Selain itu, kata Trisna, moda transportasi udara juga yang paling taat dan konsisten dalam penerapan penggunaan aplikasi PeduliLindungi, sesuai tujuannya adalah untuk pengecekan status vaksin serta mentracing pergerakan orang.
Dirinya juga menjelaskan, pemberlakuan PCR sebagai syarat perjalanan menggunakan pesawat terbang tidak efektif dan tidak efisien.
"Karena, selain biaya yang harus dikeluarkan para pengguna jasa transportasi udara yang masih terlalu mahal dan waktu untuk mengetahui hasil tes PCR terlampau lama, khususnya di daerah luar Jawa Bali," ujarnya.

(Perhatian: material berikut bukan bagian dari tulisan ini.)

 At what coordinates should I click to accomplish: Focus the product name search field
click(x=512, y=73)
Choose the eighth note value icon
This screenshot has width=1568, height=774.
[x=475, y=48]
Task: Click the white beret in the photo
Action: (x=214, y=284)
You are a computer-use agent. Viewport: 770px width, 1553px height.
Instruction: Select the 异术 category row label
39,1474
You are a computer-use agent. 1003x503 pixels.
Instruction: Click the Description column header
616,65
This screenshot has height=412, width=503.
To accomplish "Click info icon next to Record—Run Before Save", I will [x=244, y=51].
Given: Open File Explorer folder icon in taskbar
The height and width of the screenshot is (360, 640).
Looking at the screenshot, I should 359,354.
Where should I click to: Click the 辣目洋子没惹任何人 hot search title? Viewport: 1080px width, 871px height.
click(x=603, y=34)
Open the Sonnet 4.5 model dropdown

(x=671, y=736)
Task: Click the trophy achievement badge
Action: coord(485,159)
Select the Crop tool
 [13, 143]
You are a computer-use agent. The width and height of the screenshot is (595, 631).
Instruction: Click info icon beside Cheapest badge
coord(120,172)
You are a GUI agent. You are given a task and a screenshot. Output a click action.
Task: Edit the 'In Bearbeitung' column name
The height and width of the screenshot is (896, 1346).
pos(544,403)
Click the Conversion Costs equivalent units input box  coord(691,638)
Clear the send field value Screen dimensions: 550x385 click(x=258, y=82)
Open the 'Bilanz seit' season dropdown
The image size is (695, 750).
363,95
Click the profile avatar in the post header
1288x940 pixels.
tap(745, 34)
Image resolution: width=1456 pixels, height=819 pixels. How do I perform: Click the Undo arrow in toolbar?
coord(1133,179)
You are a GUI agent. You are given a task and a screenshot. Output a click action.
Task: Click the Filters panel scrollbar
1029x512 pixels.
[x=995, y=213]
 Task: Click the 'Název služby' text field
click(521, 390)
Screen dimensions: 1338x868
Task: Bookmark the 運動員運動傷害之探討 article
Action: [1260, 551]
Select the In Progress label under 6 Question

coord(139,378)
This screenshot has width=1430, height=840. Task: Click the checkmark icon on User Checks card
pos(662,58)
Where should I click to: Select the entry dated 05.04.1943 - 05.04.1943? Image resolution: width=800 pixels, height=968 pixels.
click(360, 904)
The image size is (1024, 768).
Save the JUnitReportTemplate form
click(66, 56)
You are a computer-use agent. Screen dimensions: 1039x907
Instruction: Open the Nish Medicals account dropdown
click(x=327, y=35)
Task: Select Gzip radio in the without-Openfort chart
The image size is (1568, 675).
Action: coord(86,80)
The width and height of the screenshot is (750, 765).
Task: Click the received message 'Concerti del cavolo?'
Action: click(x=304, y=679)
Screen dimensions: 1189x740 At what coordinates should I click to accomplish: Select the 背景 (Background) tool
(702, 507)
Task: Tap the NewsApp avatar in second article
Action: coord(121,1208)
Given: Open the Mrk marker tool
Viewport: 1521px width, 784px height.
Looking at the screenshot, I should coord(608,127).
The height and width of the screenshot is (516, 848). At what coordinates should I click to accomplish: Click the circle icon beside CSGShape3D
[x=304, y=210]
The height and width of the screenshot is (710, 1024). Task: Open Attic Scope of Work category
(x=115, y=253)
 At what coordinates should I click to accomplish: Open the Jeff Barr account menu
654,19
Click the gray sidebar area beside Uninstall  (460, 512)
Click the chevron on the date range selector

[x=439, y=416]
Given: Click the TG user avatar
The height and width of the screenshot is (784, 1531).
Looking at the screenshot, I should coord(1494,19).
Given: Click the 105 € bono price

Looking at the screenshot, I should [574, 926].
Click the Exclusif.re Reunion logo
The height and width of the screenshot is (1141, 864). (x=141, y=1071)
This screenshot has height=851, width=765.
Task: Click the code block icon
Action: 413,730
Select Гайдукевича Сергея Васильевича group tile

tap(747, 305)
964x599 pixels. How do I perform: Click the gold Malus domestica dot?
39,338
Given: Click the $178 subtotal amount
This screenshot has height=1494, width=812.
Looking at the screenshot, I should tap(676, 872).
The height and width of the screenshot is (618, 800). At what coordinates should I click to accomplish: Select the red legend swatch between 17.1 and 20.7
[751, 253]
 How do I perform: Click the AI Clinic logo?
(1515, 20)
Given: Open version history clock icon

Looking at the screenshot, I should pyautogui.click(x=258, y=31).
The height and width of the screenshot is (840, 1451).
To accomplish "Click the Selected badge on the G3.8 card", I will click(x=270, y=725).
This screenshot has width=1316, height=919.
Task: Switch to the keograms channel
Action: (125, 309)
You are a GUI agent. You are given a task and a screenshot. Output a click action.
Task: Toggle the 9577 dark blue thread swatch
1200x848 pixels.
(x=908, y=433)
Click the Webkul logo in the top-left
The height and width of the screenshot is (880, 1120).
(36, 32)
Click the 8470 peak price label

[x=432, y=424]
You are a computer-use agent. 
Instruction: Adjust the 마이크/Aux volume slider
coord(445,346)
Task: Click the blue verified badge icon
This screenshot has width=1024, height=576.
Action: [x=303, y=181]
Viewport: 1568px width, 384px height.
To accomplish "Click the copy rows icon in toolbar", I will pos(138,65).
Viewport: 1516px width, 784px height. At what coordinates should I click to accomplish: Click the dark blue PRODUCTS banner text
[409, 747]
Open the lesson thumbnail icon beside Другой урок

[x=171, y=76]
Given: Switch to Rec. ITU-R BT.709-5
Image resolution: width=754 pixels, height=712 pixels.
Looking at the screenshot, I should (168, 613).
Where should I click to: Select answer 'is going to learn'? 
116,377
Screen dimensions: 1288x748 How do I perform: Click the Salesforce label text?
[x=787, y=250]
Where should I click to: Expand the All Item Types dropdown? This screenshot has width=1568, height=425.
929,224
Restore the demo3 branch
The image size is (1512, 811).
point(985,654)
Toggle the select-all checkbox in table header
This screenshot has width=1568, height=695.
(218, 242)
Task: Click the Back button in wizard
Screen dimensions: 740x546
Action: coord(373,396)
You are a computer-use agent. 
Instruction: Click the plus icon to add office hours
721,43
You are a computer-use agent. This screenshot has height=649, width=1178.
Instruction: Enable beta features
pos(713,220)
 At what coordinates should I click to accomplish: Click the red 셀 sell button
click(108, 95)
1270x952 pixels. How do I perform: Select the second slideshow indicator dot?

Bahkan, kata dia, informasi di luar negeri seperti Amerika Serikat, Australia, Jepang, dan lainnya tidak menerapkan tes PCR sebagai syarat perjalanan.
Apabila hasil negatif PCR tetap menjadi syarat perjalanan untuk moda pesawat udara, Trisna khawatir akan terjadi perpindahan moda transportasi yang pengawasannya tidak seketat transportasi udara.
"Bukan tidak mungkin pengguna jasa akan berbondong-bondong menggunakan transportasi lain selain udara. Siapa yang akan mengawasi, siapa yang akan bertanggung jawab? Apakah prokes di moda tranportasi lain seperti darat dan laut bisa lebih baik dari pada apa yang sudah kita lakukan di bandara dan pesawat," imbuhnya.
Oleh karenanya, Trisna berharap, baik dari sisi persyaratan, penerapan dan pengawasan untuk perjalanan dalam negeri di setiap moda transportasi diperlakukan secara adil sesuai dengan kondisi real setiap daerah.
Dilakukan observasi lapangan yang real terhadap 3 moda transportasi yang ada, sebelum penerapan aturan, untuk mencegah penularan Covid-19 sehingga tidak muncul klaster-klaster baru.